Girl! What's your damn problem?? Email meara already!
Simon ,'Jaynestown'
Spike's Bitches 22: You've got Angel breath
[NAFDA] Spike-centric discussion. Lusty, lewd (only occasionally crude), risque (and frisque), bawdy (Oh, lawdy!), flirty ('cuz we're purty), raunchy talk inside. Caveat lector.
So I'm hoping the Walk of Shame has nothing to do with a Perp Walk.
Walk of Shame is usually the walk/drive/whatever you do to get back home after spending the night at someone's house (er, not in a "hey, let's have a sleepover, bestfriend!" way).
One hopes it is never involved in a Perp Walk.
Walk of Shame is usually the walk/drive/whatever you do to get back home after spending the night at someone's house
Yeah, I figured that's what it was.
sometimes I am silly....
saw it was a completely different man (with a similar build, and hairline). I was very little, and very mortified.
I did something like that, too, Cindy. Only it was in a grocery store and it was a woman who (from the back) looked exactly like my mother. It was very embarassing.
Timelies, all. I need coffee. I have coffee, just not in a cup. Why is this happening to me?
I have had several different hair fandoms, but am now Bumble and Bumble's bitch. The hair is silky, non-frizzy, and best of all, has stopped getting split ends. This is the perfect middle-aged wavy-hair product.
growling
Well, LOOK at the time.
And we JUST got the network back.
and I've been at work for how long? Oh, yes:
THREE HOURS ALREADY.
No network, phones a-ringin'...y'know how hard tech support is when our tech needs support too, and it's Sunday, and our IS department is NOT AT HOME.
eyebeams of death shooting out and striking random Welsh carrots
I adored the Bumble & bumble color shampoo when I was still using it. It also smelled heavenly. And the deep conditioner. Lovely stuff.
As a result of increased length--my hair tangles if you look at it cross-eyed once it hits a certain point, and has my whole life--I've gone back to conventional hair products, and am pretty happy with the Healthy Sexy Hair Soy Milk line.
screams
My poor carrots! Look, now there's carrot juice in the carpet.

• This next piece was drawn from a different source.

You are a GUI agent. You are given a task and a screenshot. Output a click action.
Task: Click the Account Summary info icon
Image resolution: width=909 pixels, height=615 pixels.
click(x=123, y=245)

Clean it up, or else, no HoYay for you!
Looks twice at Stunt Husband
Oh second thought, have all the HoYay you want. And women. And men. And...puppets. Just take anything you want.

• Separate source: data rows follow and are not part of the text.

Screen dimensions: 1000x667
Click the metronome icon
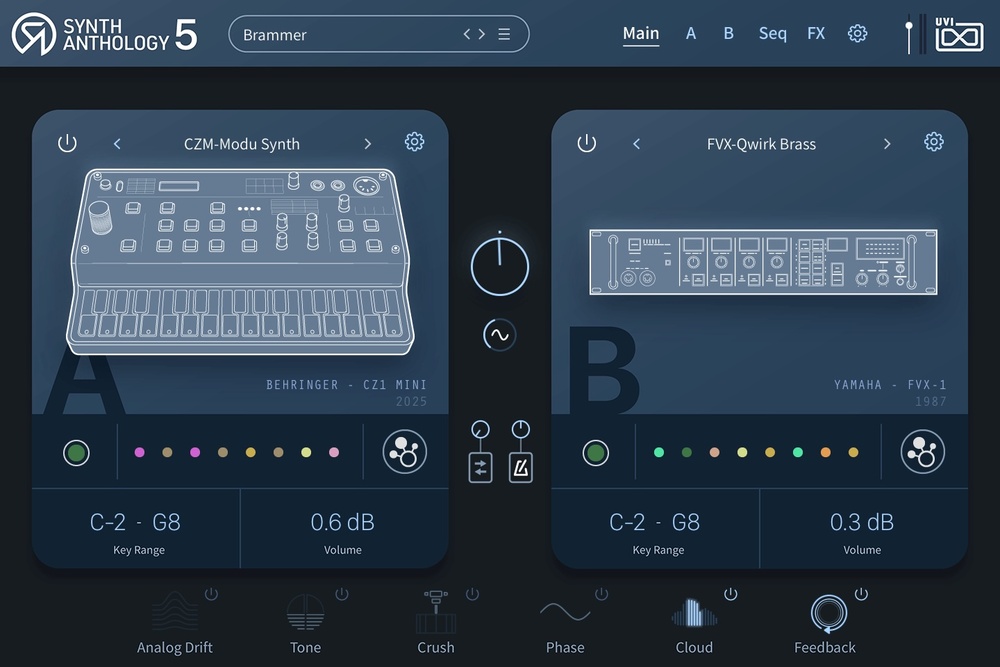tap(520, 467)
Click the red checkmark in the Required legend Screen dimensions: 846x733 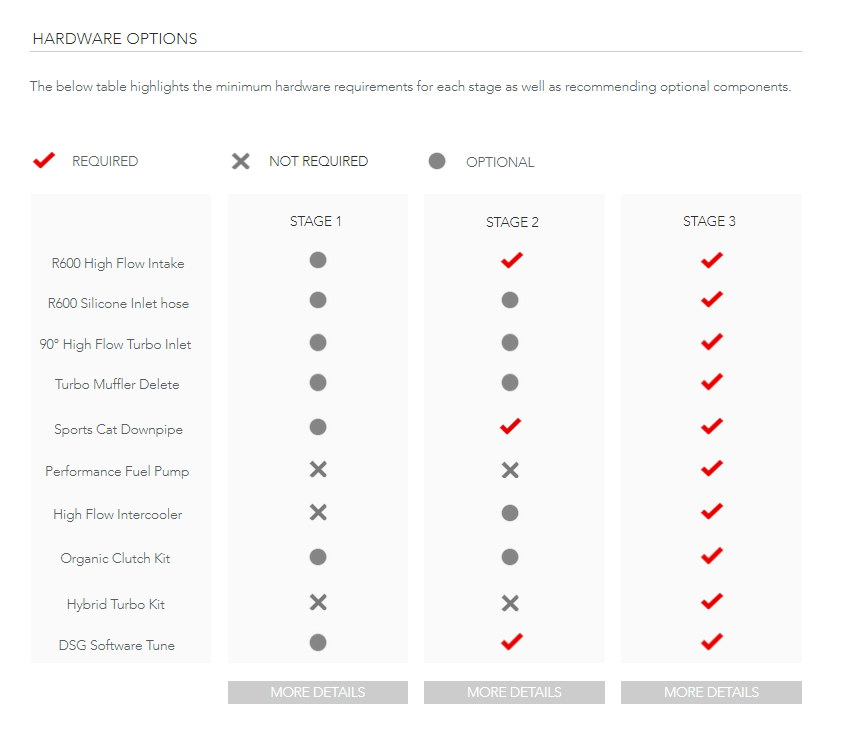tap(44, 161)
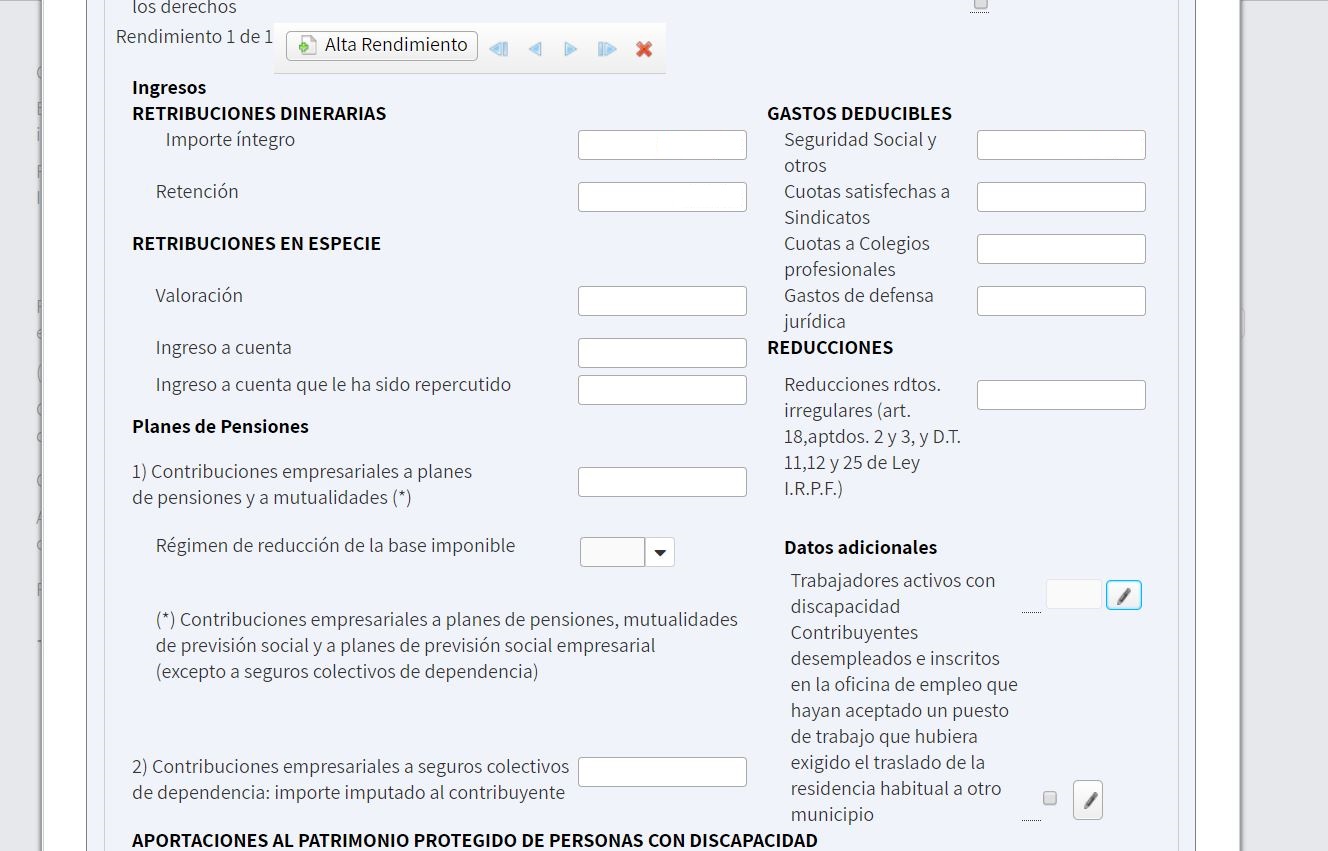The height and width of the screenshot is (851, 1328).
Task: Edit Trabajadores activos con discapacidad with pencil
Action: click(x=1123, y=596)
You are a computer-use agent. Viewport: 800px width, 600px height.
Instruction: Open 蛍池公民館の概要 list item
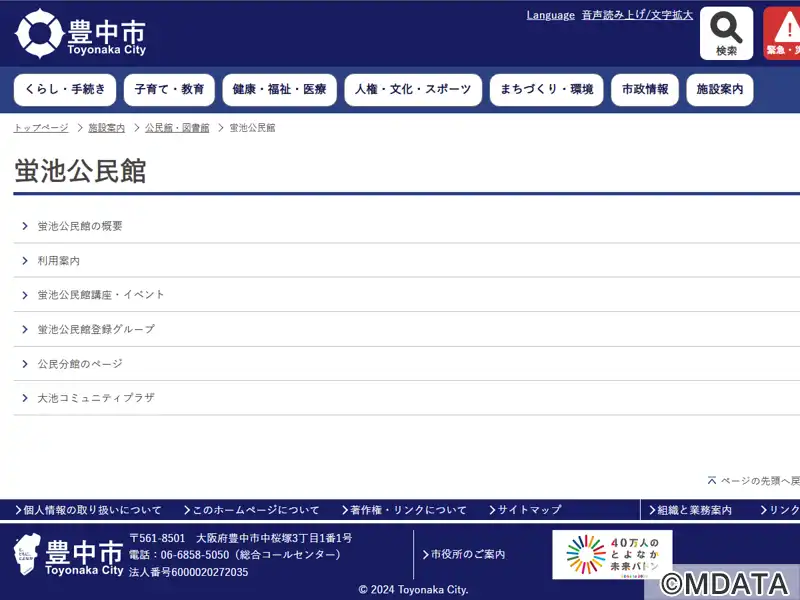point(80,226)
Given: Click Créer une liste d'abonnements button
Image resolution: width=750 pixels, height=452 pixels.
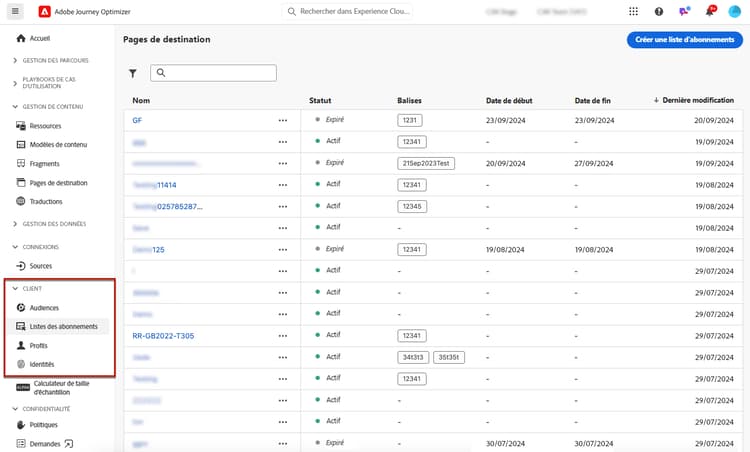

Just please don't hurt Gilligan.
Gilligan is safe. "Welsh carrots" is a very, very poor linguistic play-on-words.
There's this odd little Wales-themed hamburger joint (I know, I know - boggling happens every time I go near it, which is lots, since it's next door to a perfectly authentic southern Mexican restaurant Alfredo and I eat at all the time since it's real, not US-Mexican food). The hamburger place is decorated to look like a pub. I don't know why.

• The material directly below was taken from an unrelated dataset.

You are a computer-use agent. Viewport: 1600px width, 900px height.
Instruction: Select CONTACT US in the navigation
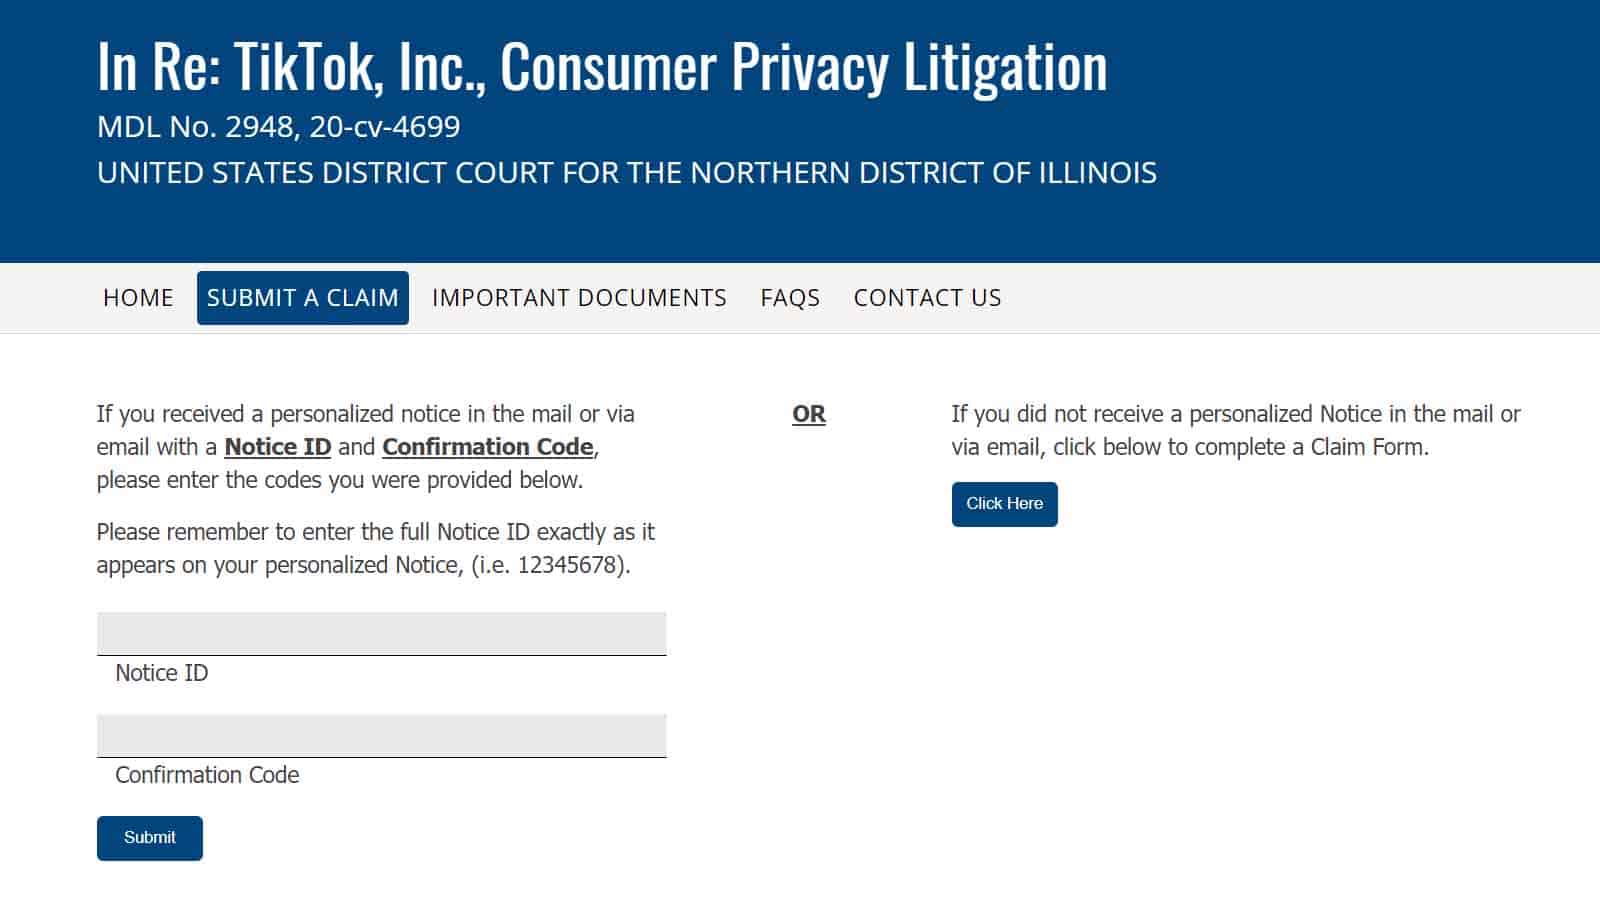coord(926,297)
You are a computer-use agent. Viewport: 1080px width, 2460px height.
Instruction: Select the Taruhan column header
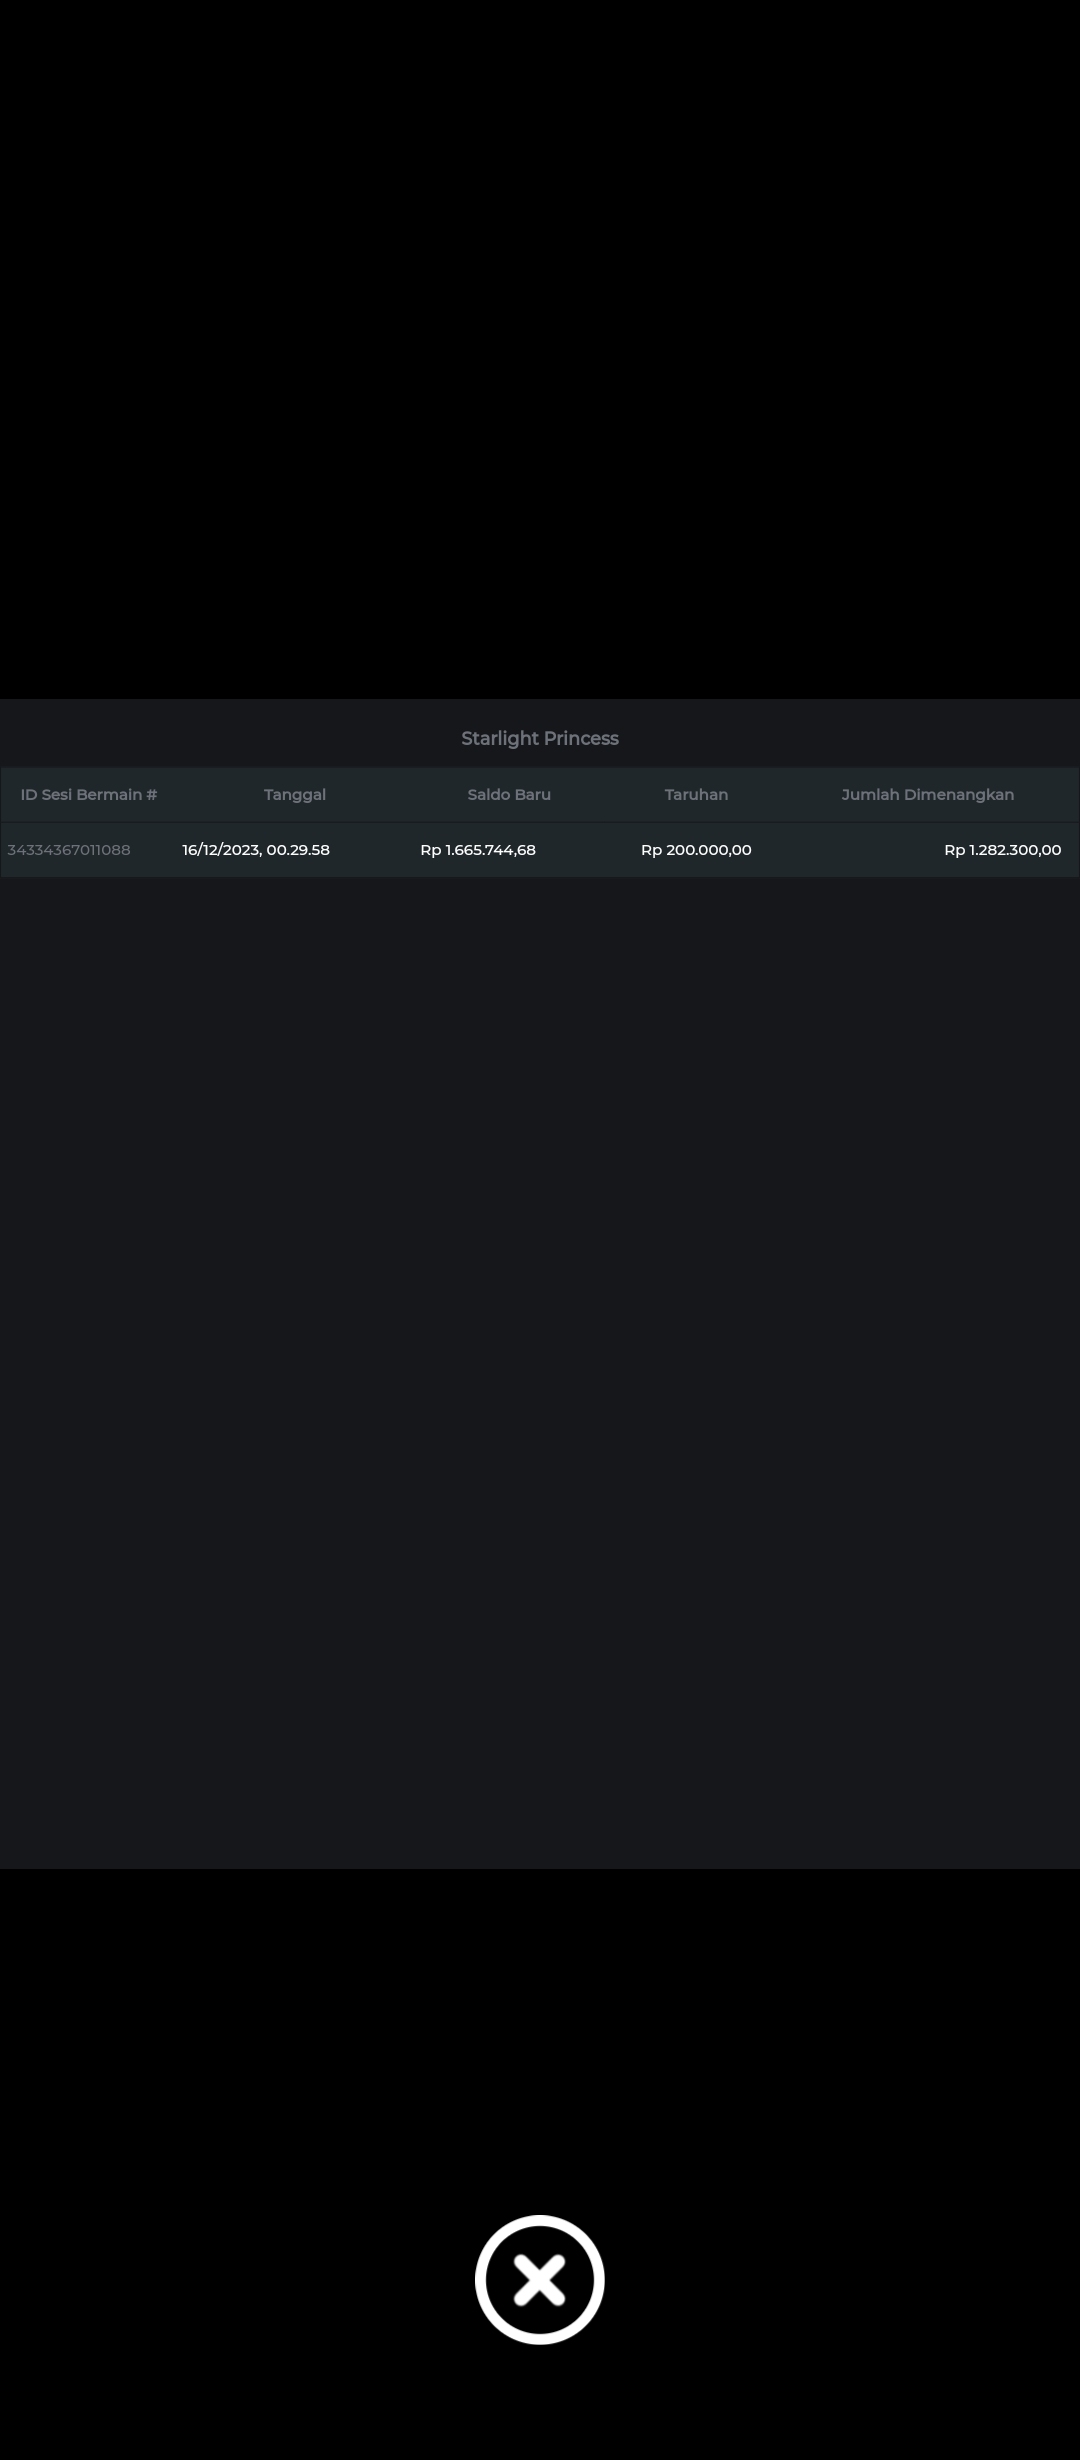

There's a big poster on the wall like a child's primer in Welsh. "M is for moron", and there's a picture of a carrot.
I'm guessing "moron" is Welsh for "carrot", and now Alfredo yells, "You Welsh carrot!" at idiot drivers. (Well, I imagine he does - I do, lots, but I've never heard him yell at anything. So I guess I yell "Welsh carrot!" at the fools who drive at just barely over the speedlimit, while EEEgor the very small GTI wants to go much, much faster.)
Can you tell I've had almost no sleep, and have had WAAAAAAY too much coffee today?